Na, dann will ich die beiden Neuen hier im Forum mal herzlich willkommen heißen (immer diese Mod-Pflichten  )! 

Grundsätzlich ist uns jeder Neue erst mal willkommen. Gerade die hier angekündigte Tour könnte man ja auch als Einsteiger-/Neuling- oder auch Schnuppertour bezeichnet. Schließlich heißt es ja *lockere* Tour. Also soll ja keiner überfordert werden


----------



## Martinbaby (15. Februar 2004)

Mensch, wir haben erst mitte Februar und die Saison scheint mir bereits jetzt langsam wieder in´s Rollen zu kommen  Bei der heutigen Tour sind schon 5 Biker angemeldet, leider bin ich nicht dabei  Zunehmende Aktivität hier im Forum, zwei HaBe-Touren an einem Wochenende, und einige neue User.
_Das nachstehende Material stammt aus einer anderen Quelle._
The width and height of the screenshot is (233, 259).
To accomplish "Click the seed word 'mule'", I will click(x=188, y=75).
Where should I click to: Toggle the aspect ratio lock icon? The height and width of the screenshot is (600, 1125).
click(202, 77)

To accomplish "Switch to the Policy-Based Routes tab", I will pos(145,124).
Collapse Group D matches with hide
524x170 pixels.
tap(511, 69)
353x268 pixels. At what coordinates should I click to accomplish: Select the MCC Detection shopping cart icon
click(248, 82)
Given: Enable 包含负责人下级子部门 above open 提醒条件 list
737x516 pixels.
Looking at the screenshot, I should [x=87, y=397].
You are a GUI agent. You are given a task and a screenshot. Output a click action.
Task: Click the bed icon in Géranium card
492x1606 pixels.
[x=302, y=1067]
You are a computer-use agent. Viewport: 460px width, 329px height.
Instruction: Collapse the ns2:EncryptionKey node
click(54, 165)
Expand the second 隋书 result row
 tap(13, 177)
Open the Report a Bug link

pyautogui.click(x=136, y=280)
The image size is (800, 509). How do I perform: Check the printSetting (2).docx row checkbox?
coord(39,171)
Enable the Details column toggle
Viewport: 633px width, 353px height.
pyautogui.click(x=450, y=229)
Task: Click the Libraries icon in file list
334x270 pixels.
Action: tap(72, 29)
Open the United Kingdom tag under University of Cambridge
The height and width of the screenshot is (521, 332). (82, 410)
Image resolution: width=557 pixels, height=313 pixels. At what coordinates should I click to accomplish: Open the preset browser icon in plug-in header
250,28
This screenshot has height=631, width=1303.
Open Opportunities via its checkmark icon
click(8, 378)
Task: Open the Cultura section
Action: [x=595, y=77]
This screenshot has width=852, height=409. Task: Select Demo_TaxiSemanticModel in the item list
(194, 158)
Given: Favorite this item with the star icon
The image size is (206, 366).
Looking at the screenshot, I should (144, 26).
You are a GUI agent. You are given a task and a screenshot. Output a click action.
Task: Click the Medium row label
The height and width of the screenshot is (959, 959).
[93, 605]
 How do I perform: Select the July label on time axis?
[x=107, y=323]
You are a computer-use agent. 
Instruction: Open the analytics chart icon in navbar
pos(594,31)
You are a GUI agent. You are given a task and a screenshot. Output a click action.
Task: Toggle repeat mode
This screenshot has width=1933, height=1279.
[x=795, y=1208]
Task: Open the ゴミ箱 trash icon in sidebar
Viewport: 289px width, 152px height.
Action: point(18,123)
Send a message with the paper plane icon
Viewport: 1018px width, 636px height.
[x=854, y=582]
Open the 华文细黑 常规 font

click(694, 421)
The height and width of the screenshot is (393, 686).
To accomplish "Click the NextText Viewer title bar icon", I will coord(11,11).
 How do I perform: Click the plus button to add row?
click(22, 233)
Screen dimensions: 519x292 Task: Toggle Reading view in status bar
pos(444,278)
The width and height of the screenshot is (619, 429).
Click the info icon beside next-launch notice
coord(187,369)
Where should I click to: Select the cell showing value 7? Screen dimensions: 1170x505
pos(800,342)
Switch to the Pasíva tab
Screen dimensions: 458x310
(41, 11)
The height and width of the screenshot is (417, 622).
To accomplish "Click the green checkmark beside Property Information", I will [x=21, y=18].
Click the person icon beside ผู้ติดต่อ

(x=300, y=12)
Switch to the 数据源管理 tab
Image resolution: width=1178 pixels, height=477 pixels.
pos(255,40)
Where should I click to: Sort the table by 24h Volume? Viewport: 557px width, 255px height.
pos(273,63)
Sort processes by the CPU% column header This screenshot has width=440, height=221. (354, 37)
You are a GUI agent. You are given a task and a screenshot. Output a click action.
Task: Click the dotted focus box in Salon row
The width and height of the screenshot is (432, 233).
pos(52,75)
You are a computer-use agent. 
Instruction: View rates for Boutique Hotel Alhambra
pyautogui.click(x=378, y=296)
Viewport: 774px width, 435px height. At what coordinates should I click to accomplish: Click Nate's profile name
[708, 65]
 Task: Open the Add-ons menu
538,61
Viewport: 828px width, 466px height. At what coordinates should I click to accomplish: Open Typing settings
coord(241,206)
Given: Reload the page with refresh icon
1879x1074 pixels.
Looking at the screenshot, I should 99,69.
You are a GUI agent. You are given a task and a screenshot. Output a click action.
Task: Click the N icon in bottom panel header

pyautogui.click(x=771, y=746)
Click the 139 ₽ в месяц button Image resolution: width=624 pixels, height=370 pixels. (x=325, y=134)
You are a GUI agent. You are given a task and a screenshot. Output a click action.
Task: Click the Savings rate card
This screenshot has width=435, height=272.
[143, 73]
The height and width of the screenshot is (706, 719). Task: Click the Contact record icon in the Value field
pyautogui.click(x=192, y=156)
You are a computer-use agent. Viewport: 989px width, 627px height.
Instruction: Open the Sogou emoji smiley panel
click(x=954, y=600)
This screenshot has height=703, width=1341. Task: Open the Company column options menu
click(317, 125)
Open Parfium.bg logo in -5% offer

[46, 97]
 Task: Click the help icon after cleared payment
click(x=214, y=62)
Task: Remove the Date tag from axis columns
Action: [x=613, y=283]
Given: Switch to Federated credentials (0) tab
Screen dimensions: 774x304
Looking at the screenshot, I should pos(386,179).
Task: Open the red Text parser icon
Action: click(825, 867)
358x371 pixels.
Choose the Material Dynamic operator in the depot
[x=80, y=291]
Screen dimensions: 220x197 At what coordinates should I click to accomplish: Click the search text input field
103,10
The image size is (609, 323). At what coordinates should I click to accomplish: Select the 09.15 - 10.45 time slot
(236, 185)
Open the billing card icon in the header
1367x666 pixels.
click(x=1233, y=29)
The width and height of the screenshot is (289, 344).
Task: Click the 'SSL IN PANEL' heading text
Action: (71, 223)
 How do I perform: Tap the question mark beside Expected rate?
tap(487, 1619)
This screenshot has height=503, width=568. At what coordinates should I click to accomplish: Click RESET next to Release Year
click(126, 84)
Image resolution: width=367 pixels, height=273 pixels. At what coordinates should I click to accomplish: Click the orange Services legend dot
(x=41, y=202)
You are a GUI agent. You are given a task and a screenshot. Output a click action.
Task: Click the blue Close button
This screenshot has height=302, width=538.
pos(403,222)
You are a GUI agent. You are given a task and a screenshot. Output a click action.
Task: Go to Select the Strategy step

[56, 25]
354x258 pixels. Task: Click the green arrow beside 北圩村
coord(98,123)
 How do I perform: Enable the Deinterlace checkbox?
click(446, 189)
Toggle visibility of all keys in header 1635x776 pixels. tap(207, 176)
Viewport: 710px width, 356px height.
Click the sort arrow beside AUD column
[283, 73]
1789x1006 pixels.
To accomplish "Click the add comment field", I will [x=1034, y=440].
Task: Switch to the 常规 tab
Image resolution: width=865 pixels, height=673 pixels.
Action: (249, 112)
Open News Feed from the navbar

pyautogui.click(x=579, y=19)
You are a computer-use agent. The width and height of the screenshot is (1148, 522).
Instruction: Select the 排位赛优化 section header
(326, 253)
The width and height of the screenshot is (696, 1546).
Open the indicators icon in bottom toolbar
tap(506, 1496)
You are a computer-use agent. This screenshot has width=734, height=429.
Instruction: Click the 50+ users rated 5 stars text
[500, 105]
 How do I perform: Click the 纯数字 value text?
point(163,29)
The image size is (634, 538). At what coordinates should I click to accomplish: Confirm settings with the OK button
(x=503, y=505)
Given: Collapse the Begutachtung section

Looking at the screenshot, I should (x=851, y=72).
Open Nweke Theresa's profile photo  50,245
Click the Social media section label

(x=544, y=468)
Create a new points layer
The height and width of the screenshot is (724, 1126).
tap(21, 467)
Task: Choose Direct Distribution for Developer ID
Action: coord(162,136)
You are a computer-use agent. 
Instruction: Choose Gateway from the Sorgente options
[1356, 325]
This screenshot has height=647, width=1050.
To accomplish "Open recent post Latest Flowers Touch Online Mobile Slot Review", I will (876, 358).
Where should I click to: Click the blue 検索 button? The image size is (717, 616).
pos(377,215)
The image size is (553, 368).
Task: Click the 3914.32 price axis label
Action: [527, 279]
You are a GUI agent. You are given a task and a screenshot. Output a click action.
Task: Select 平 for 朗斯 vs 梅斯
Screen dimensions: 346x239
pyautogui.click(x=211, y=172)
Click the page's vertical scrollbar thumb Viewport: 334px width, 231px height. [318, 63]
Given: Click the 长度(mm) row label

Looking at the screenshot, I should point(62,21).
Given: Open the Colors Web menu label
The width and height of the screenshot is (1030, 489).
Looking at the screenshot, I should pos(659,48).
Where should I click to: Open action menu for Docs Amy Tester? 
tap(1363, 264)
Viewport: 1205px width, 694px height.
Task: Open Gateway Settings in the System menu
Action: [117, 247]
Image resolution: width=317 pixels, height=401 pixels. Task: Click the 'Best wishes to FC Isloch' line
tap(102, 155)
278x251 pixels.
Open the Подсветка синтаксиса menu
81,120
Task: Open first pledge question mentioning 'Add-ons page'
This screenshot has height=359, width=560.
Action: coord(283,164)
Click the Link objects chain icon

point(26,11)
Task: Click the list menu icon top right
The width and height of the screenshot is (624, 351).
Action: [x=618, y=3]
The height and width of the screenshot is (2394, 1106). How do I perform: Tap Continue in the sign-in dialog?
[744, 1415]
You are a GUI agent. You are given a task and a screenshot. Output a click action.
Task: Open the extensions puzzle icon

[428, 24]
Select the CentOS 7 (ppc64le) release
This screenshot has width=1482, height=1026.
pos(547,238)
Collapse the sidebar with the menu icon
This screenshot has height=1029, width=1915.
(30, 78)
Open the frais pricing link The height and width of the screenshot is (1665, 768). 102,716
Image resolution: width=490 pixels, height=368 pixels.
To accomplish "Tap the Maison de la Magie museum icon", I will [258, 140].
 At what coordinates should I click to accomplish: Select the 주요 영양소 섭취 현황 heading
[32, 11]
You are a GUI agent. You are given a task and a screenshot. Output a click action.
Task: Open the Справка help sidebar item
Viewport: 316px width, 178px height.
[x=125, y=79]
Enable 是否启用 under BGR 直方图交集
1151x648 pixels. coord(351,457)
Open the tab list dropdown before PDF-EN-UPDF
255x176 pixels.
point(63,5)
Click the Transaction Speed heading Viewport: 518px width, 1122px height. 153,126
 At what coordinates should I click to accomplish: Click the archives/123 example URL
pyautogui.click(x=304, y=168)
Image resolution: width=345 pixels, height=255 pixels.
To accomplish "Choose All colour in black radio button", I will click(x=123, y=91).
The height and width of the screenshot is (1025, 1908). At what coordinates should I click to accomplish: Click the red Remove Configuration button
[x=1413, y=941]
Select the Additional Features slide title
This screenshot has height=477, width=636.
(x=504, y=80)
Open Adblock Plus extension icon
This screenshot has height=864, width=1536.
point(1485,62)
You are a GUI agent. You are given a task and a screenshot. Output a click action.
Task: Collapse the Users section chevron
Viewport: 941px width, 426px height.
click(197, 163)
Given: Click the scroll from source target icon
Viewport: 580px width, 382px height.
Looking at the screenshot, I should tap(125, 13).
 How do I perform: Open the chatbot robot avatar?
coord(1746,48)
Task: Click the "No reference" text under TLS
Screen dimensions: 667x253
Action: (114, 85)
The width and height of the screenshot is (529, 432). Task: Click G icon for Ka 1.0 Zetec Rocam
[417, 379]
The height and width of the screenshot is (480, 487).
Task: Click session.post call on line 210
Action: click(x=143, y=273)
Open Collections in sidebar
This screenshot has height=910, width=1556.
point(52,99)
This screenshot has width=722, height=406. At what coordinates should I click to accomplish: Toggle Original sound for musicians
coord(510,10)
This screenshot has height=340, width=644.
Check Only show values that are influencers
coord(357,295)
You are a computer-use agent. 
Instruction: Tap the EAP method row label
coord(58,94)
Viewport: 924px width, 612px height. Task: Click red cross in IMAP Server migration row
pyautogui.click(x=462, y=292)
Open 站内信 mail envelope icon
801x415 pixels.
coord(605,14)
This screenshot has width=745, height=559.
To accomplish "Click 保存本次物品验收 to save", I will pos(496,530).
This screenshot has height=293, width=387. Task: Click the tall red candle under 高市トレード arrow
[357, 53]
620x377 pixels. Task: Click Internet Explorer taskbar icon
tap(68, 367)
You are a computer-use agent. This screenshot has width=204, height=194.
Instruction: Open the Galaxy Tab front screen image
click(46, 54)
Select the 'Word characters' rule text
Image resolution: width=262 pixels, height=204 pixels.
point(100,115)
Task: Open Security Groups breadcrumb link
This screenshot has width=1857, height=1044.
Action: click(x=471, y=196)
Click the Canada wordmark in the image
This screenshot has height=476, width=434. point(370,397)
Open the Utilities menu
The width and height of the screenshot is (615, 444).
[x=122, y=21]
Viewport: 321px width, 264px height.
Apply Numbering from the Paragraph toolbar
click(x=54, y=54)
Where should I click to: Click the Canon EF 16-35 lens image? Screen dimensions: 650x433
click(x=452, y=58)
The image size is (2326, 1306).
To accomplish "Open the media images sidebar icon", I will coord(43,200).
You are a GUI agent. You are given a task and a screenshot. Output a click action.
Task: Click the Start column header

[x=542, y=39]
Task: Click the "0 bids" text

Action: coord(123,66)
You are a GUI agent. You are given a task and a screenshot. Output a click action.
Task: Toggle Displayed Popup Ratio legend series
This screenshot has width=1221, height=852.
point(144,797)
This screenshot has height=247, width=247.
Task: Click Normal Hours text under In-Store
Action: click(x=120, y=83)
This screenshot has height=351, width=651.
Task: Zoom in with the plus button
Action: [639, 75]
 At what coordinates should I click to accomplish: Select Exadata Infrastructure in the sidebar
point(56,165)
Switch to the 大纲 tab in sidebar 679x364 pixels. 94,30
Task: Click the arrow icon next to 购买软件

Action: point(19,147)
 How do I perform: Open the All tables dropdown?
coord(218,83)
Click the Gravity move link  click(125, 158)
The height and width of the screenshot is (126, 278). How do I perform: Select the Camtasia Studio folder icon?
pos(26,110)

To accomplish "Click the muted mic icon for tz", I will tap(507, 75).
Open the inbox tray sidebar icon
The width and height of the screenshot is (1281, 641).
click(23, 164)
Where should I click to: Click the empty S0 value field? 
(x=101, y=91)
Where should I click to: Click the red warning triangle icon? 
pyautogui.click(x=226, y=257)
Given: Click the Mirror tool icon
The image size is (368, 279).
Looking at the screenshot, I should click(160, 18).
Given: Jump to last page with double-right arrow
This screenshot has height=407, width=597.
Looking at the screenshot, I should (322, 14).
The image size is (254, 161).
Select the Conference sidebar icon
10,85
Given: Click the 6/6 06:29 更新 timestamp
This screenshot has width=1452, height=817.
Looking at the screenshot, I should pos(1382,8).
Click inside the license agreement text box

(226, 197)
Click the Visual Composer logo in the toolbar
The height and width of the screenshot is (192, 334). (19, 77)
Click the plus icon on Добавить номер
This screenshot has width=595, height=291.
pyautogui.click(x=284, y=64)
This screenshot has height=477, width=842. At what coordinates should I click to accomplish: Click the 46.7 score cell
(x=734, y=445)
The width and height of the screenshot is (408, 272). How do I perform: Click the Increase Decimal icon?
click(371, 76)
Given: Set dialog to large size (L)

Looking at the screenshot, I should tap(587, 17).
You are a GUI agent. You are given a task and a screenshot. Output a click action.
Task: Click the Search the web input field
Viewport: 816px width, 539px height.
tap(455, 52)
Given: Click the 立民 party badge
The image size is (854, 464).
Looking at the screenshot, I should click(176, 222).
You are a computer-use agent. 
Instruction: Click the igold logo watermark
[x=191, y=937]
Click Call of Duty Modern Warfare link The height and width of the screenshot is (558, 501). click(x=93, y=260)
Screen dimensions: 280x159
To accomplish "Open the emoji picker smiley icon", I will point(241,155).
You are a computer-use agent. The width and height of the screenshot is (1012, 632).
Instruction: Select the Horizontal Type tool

Das sind doch gute Vorzeichen für das Frühjahr. Wollen wir hoffen, daß das so weiter geht. Mein Dachgepäckträger ist auf dem Wege und dann haben ich und zwei Mitfahrer aus Eimsbüttel auch wieder einen größeren Einsatzradius.

Ich freue mich schon 

Viel Spaß heute!


----------



## papa (15. Februar 2004)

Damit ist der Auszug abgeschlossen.